— START Extract to read —

Edward E. and Bertha Giffen graduated from Hastings College, a Presbyterian college in Hastings, Nebraska. Judging from their letters their families resided in Nebraska as well. In 1894, they became missionaries in Hankow, China. In 1895, they transferred to Ching-Ku. In 1896 Bertha contracted tuberculosis, which cut short their mission and forced their return to the United States.
The Giffen Family Papers are made up of one medium, outgoing correspondence from Edward and Bertha Giffen, during their two year mission (1894-1896) in Hankow and Ching-Ku, China. These letters are all written to their family, Bertha's mother, sister, Lilian, and brother, Plato, residing in Nebraska. The bulk of the letters are written by Bertha and reflect her missionary zeal. Personally, the letters portray the Giffens' missionary interests, observations of Chinese culture, Bertha's declining health due to tuberculosis, and longing for home. Historically, the letters describe some of the circumstances of the Sino-Japanese War (1894-1895), a subsequent Chinese backlash directed towards missionaries, and a Mohammedan Rebellion, most likely a small movement of the revolutionary era. While some of the particular stories of the latter two events seem sensational and are unsubstantiated, they are nonetheless intriguing parts of the collection.

— END Extract to read —
— START Material provided —

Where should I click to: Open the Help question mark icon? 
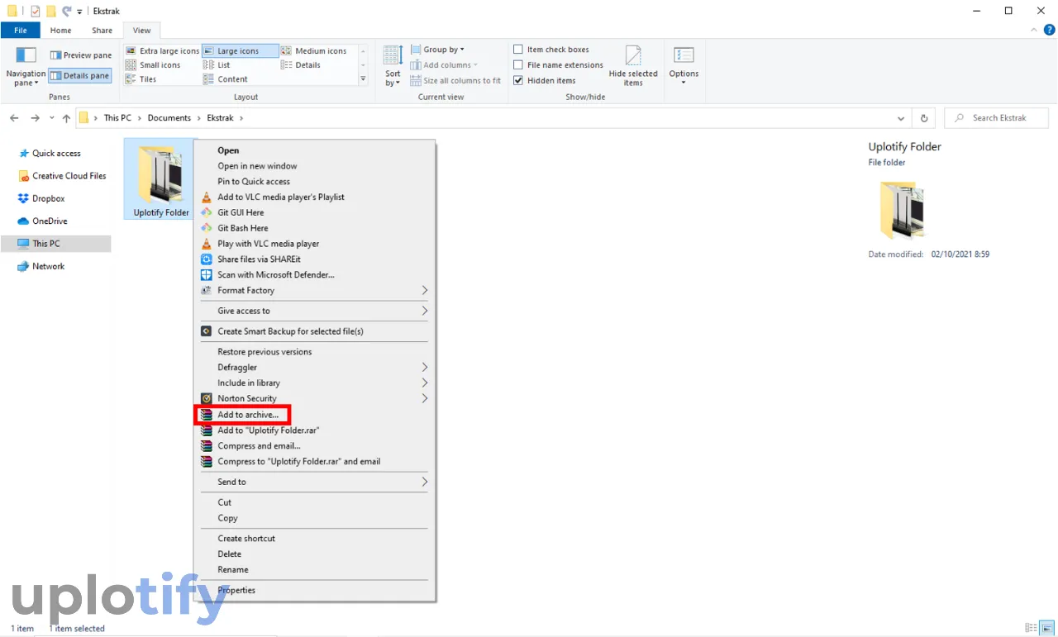[1049, 31]
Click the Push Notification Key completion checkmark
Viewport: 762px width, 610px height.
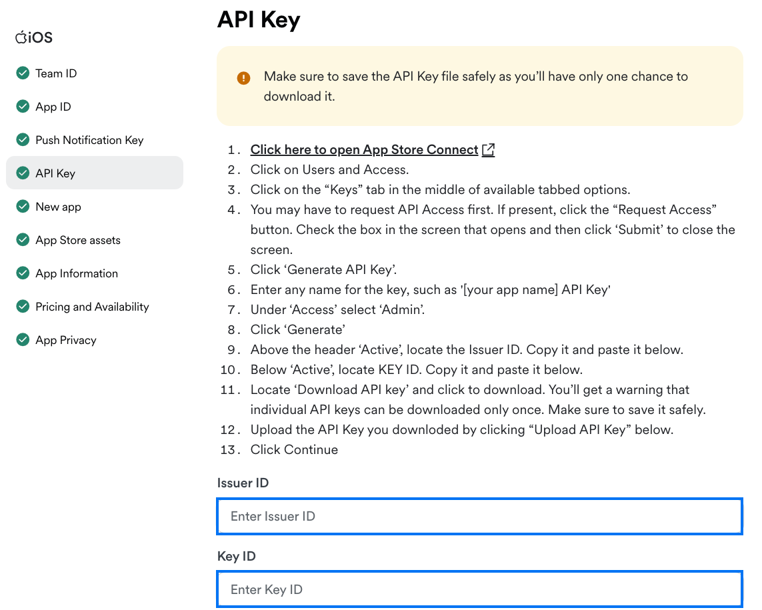click(23, 140)
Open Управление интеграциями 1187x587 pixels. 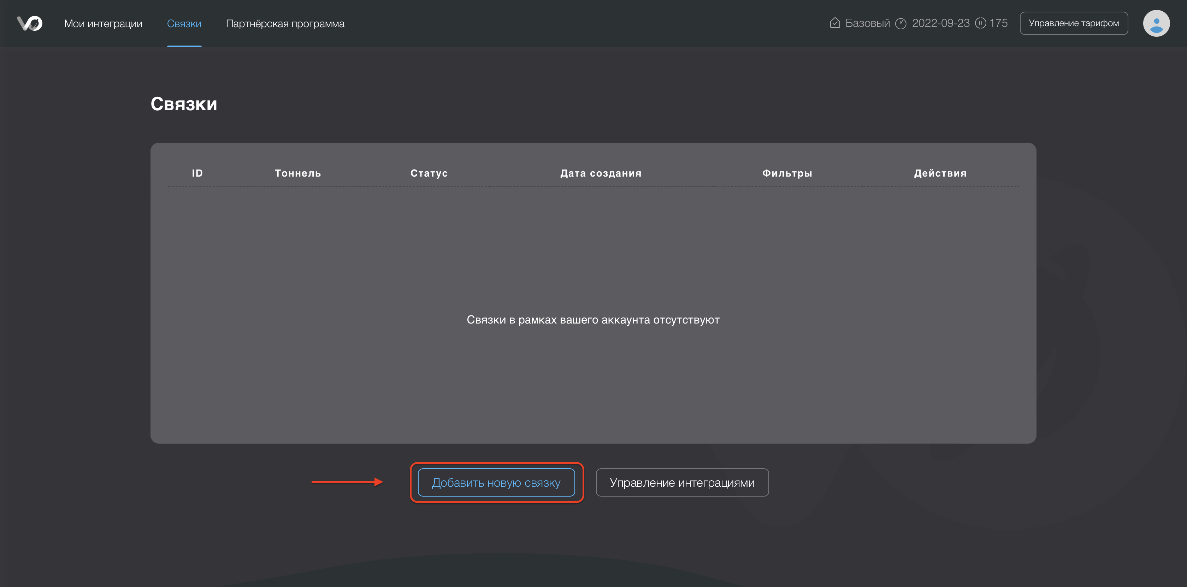click(682, 482)
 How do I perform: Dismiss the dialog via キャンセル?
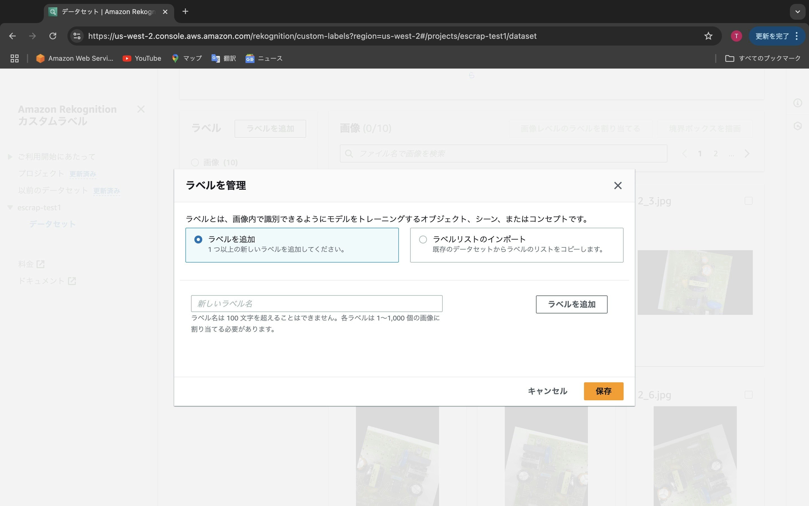[547, 391]
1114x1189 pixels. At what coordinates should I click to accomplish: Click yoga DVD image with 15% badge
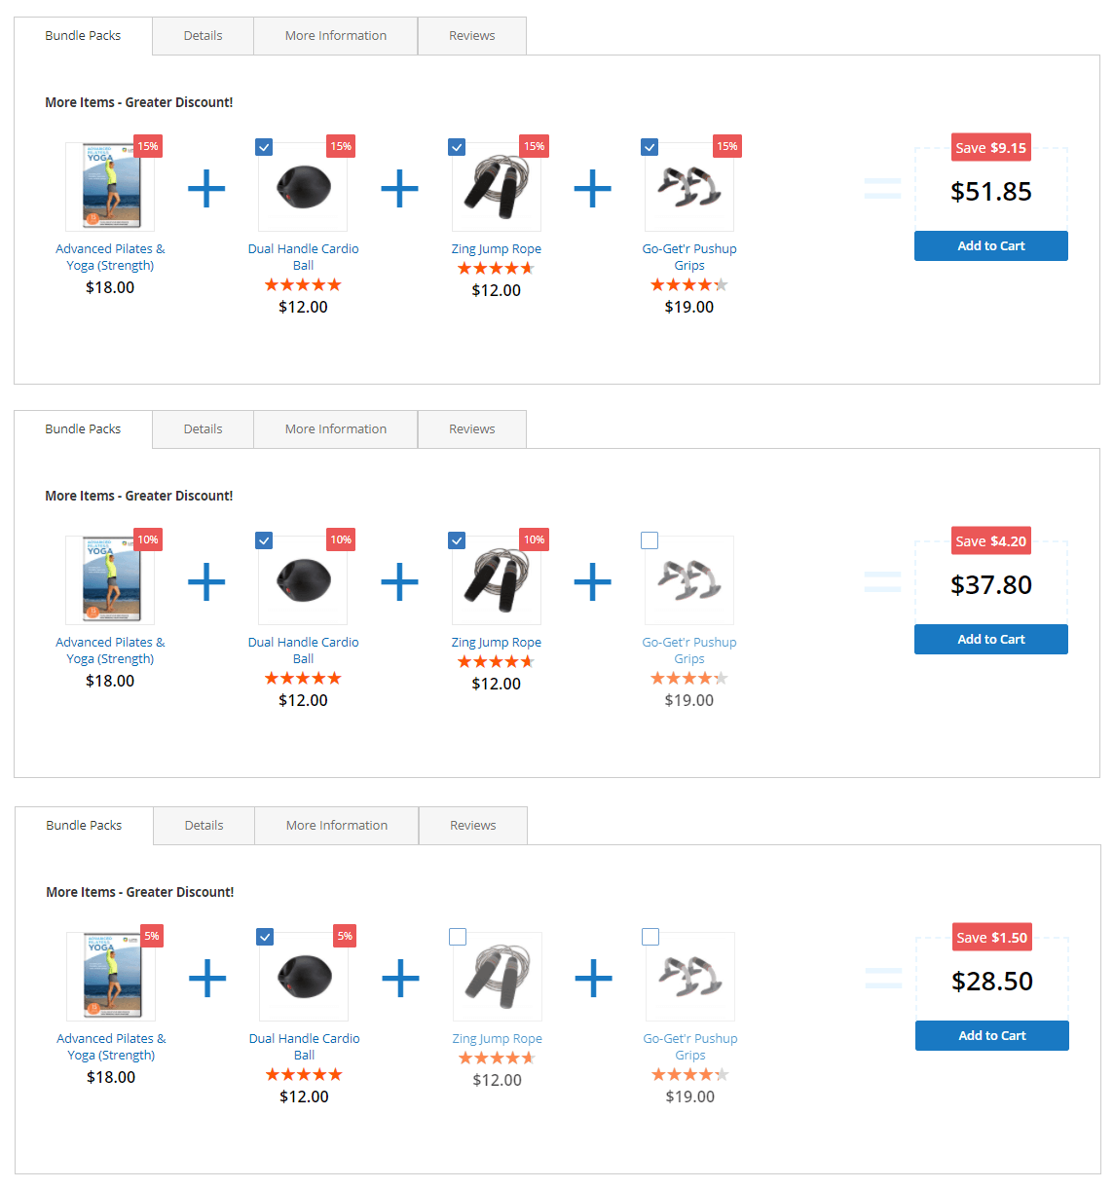(110, 187)
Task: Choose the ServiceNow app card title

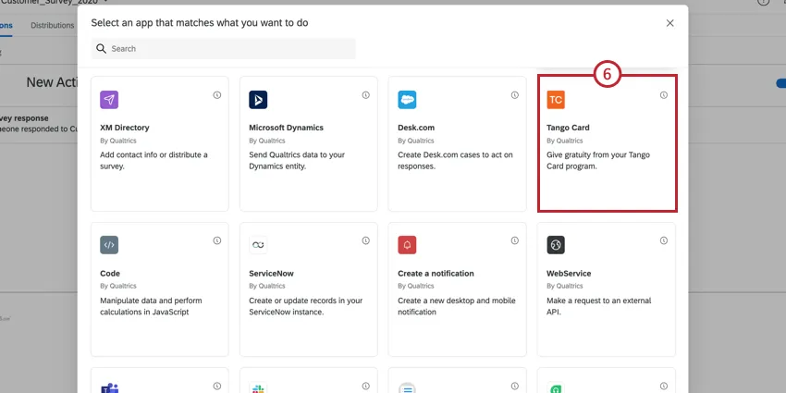Action: point(271,274)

— END Material provided —

> What is expected: Carry on the description of the Giffen Family Papers above, beginning right after its final sentence.

> Reply:
Series I: Correspondence consists of Edward and Bertha Giffen's letters home during their mission. Most of the stationary is uniform except for the first letter, written on a stationary depicting a Japanese landscape. Some of the more notable letters in the collection are as follows. The Sino-Japanese War's declaration is described in the letter of July 30th, 1894 and the war is updated in the letter of October, 7th. In the letter of March 22nd, 1895, Bertha relates witnessing Chinese soldiers practicing in Ching-Ku. The war's cease fire is noted on May 18th. Several aggressions against missionaries by the Chinese are noted; they are related to the Chinese defeat in the war in the letter of August 22nd, 1895. The attack of a missionary family by a mob is described in an August 19th addition to an August 16th letter. A massacre of missionaries in Fukien is noted in the letters of September 25th and October 15th. A Mohammedan Rebellion's violence is characterized in the letters of September 7th and October 15th, 1895 and in the execution of two officials related on October 24th. There are three unidentified letters at the end of the collection: two written by Bertha after her return to the United States, and one from an unidentified source to an unidentified recipient.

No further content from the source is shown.